The imagine illustrates how few balls the pair were able to play in the middle of the pitch when it came to the attacking third. They did a good job of spreading the ball wide but it is alarming to not see a single completed pass in our around the 18.
They did try to send some passes in to that dangerous area of the field but that is where they struggled to find their targets. All 10 of their attempted passes that ended in the 18 yard area were incomplete which is another discouraging trend.
So when it came time to play their key ball into the forwards that is where TFC's midfield duo really came up lacking on Saturday. The result of that was DeRo and Gilberto having to push out wide or drop deeper just to get involved in the game. This was the most obvious with Gilberto who dropped well back on a number of occasions just to get a touch on the ball.
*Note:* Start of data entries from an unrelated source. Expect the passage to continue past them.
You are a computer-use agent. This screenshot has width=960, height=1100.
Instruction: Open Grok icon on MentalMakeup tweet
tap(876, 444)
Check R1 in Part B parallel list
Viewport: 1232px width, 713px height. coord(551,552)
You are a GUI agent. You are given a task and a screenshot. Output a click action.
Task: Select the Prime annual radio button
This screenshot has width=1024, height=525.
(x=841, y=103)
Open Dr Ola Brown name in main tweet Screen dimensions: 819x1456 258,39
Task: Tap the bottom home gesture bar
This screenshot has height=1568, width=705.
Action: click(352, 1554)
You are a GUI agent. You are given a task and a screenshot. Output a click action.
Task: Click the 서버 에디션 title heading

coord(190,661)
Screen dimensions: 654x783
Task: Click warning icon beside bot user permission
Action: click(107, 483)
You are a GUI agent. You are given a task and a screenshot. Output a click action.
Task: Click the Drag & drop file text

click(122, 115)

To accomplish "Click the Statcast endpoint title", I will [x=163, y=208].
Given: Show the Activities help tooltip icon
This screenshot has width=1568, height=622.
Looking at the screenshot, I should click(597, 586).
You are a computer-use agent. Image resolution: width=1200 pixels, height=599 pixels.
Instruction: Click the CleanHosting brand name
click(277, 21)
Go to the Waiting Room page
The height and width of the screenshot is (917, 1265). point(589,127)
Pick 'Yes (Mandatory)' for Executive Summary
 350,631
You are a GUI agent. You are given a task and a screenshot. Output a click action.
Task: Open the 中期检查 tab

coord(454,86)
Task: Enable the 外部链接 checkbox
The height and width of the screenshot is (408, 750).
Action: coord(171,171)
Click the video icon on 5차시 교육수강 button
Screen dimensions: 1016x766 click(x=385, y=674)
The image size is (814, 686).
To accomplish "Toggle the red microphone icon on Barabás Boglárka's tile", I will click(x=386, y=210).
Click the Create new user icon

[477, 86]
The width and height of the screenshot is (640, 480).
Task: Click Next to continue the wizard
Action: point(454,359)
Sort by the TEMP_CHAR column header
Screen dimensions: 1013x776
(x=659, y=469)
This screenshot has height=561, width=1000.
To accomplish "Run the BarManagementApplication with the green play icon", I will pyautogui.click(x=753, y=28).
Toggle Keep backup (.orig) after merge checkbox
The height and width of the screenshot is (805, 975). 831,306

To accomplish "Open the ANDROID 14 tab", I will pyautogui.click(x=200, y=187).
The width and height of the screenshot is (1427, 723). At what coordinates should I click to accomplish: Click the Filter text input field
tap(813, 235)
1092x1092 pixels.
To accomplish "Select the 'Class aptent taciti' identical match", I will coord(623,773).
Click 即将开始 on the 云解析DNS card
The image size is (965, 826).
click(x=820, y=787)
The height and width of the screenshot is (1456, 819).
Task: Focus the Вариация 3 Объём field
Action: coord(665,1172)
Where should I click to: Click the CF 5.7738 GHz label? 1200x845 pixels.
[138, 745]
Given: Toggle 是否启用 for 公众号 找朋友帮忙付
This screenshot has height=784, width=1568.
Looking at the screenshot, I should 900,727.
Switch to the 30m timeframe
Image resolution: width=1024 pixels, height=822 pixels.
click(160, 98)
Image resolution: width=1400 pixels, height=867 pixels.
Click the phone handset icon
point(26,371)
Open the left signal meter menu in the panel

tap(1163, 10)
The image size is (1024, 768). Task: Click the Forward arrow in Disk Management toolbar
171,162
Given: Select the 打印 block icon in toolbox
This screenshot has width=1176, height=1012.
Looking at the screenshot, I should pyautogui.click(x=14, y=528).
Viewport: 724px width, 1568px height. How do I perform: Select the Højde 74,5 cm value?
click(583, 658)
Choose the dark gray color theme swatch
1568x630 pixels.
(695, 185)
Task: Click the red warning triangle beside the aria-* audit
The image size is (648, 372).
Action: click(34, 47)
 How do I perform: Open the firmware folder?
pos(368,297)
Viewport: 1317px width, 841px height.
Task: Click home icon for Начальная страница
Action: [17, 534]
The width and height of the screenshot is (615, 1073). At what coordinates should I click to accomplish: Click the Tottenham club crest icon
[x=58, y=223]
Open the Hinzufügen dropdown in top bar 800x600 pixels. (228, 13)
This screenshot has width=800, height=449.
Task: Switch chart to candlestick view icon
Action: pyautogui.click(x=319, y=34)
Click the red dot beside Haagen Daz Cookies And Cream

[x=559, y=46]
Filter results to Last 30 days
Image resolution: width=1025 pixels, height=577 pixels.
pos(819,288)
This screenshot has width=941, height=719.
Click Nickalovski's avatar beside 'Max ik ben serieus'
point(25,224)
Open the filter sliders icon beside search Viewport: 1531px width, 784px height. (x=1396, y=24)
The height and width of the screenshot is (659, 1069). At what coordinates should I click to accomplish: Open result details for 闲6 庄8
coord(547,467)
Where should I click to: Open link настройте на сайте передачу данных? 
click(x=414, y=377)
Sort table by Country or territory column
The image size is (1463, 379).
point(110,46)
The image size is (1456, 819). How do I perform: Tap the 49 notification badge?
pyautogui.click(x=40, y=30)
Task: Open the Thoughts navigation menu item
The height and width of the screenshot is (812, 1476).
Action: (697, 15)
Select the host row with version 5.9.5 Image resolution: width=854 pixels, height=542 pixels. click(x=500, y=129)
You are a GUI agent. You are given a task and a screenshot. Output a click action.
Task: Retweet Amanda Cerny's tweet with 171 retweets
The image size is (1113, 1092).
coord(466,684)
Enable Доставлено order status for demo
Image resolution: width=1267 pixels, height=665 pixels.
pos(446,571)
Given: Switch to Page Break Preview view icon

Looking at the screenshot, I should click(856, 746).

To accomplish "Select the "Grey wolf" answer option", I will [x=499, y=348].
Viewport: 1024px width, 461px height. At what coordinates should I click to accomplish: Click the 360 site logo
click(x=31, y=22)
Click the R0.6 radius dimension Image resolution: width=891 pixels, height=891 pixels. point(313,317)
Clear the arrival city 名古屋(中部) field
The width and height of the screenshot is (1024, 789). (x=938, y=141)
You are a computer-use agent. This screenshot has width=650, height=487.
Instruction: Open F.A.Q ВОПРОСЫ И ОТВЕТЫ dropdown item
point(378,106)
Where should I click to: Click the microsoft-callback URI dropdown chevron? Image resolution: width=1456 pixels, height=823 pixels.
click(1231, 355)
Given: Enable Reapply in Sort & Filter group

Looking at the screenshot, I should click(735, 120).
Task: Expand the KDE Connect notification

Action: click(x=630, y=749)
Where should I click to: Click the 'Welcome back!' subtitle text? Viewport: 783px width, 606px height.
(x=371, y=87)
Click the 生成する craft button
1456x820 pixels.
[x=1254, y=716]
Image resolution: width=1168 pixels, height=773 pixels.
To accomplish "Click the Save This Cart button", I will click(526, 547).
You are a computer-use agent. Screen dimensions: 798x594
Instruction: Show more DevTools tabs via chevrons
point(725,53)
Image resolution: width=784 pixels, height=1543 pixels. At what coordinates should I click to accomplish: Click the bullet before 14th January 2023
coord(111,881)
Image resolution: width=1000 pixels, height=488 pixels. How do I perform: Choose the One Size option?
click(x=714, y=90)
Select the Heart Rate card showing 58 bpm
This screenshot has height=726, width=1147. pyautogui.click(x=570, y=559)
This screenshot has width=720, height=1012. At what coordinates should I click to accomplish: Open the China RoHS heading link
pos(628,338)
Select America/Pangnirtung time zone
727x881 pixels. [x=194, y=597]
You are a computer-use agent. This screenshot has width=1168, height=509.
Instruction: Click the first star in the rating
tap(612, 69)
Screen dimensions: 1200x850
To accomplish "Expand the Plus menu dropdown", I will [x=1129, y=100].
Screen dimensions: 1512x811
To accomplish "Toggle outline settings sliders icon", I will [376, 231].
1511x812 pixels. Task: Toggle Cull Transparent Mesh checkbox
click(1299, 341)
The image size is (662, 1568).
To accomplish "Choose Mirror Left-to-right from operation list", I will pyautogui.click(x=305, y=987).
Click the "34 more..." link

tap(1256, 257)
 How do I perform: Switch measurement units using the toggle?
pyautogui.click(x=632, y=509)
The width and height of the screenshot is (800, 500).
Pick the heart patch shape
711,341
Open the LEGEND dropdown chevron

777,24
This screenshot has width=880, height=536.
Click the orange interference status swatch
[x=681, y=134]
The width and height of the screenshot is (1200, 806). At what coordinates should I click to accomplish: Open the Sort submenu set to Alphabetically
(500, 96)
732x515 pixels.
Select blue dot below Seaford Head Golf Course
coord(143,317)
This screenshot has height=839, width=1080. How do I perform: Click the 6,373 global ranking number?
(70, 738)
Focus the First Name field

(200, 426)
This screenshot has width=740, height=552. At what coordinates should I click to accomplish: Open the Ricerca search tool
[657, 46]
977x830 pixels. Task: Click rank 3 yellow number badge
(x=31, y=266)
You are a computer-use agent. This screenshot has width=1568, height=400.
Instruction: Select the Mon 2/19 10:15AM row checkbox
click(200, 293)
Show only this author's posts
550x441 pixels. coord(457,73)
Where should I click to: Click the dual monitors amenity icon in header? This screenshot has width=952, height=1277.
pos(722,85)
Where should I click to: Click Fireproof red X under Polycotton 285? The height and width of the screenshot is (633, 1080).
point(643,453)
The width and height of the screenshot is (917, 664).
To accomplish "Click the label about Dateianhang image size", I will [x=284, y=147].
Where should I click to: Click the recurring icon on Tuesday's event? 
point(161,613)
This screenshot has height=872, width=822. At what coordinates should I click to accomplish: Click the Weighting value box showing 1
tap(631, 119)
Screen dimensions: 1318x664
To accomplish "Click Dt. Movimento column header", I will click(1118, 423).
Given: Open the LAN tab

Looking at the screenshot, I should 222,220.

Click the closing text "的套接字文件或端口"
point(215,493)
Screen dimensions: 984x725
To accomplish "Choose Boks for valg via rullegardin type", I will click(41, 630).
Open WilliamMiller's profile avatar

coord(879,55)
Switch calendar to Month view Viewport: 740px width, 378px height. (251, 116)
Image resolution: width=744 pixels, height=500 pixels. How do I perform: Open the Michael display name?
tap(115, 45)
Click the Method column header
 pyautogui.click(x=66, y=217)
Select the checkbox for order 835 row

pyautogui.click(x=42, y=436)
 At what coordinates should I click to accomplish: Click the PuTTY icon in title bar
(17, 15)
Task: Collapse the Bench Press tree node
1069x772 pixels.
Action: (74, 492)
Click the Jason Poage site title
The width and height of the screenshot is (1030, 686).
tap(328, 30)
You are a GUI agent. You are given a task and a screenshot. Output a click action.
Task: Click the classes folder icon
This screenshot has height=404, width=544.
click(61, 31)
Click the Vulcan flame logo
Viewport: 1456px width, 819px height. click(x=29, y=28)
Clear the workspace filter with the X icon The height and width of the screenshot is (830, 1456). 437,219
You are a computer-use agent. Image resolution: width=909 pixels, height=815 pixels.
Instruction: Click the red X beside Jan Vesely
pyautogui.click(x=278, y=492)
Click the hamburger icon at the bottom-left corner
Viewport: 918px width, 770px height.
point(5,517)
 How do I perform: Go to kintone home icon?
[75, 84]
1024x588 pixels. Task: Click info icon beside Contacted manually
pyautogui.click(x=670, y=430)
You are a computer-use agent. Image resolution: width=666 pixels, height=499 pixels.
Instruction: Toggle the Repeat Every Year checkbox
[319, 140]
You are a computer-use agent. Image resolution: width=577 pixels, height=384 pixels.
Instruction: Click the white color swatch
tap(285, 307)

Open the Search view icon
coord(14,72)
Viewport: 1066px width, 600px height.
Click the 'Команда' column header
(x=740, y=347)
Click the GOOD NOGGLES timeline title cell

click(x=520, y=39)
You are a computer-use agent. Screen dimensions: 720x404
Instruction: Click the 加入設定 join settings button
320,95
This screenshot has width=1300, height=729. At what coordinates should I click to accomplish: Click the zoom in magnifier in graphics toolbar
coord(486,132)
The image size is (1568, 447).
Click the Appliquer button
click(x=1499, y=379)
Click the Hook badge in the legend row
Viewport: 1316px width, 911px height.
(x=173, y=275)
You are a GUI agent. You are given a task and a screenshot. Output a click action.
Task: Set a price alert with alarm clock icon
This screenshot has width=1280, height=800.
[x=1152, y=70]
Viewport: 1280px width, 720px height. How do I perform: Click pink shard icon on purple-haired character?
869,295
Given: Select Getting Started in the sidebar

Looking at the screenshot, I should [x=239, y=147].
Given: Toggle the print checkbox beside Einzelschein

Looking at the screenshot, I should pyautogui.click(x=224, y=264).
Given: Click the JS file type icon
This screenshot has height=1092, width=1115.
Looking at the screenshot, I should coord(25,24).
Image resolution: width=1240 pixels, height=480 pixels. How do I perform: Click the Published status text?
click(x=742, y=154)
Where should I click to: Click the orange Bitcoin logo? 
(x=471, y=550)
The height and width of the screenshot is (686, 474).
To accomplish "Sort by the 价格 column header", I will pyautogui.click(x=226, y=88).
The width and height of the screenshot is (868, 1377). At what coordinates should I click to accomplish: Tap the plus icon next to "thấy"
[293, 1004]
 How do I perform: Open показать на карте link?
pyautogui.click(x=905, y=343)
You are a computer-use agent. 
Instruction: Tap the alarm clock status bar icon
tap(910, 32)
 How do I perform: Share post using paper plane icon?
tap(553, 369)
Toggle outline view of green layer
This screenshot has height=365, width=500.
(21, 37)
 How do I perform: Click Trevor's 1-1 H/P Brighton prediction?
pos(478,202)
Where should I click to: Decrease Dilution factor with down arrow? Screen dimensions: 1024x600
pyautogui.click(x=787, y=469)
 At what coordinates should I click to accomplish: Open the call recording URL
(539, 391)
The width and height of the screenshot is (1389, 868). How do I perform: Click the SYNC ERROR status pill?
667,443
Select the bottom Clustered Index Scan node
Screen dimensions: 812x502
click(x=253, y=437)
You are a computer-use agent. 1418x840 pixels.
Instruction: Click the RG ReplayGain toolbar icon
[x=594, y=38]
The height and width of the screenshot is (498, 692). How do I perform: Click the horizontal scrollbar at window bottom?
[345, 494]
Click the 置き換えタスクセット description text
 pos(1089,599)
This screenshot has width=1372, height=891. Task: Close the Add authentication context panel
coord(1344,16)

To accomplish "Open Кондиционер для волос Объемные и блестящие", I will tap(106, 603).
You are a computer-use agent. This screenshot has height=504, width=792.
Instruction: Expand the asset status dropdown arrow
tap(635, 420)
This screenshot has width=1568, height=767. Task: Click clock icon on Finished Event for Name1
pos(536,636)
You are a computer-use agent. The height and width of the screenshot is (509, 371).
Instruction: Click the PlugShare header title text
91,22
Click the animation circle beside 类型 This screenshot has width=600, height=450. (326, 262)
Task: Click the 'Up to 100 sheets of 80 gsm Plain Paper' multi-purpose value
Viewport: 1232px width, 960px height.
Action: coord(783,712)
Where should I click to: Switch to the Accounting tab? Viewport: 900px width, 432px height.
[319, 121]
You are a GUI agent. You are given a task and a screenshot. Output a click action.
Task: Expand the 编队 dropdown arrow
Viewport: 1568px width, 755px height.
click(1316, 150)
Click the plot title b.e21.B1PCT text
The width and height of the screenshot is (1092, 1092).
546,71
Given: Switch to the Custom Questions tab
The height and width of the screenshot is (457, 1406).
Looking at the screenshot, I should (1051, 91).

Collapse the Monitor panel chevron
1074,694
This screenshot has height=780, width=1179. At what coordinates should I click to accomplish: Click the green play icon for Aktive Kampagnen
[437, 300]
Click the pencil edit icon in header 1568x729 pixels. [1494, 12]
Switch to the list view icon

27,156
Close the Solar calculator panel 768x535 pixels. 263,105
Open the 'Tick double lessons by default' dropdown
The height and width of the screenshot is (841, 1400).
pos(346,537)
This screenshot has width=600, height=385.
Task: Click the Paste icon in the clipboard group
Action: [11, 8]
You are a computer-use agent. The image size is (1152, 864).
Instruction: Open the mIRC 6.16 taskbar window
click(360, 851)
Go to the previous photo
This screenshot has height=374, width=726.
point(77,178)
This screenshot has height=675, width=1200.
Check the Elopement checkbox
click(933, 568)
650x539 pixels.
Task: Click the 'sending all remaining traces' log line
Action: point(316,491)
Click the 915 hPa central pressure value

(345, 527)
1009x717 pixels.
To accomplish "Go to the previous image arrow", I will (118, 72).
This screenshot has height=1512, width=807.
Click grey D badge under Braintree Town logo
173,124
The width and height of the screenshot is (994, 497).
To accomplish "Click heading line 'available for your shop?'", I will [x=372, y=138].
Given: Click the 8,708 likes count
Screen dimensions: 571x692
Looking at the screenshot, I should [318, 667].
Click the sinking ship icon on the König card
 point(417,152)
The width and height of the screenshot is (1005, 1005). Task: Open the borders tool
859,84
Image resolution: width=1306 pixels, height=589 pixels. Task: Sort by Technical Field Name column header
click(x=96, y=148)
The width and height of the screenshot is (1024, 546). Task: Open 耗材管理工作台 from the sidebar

The forwards were isolated when they remained up top but by dropping so deep and shifting out wide just to get the ball it effectively limited the number of options that TFC had to work with in the middle of the park. It is good to see Gilberto being active and looking to get involved in the game but you would ideally like him to be able to spend more of his time in dangerous positions rather than out on the wing or dropping back into his own half like he did against the Rapids.
If Toronto continue to play without Bradley for any stretch of time (like during the World Cup) they are going to need to address the way that they approach this game. While Bekker turned in arguably the best performance of his career the team left their forwards starved for any kind of service and were forced to rely on hopeful crosses and only really looked threatening on set pieces.
One thing was clear against the Rapids and that was that between Bekker and Hall there is certainly not enough creative ability to unlock a team that is very disciplined defensively. The Rapids remained compact and gave TFC's midfielders nothing to work with in the middle of the field but the best teams find a way to break that down. Maybe the return of Jonathan Osorio will help provide a bit more creativity and help unlock this kind of defence but what was clear on Saturday is that TFC will need someone to step in to the role when Bradley is gone.
It would be a worrying trend to see this team continue to rely on the cross in the coming weeks. If they were to abandon the middle of the field again against FC Dallas it could be another long day for the forwards as the middle of Dallas' back line is another group that is more than capable of dealing with crosses all day long.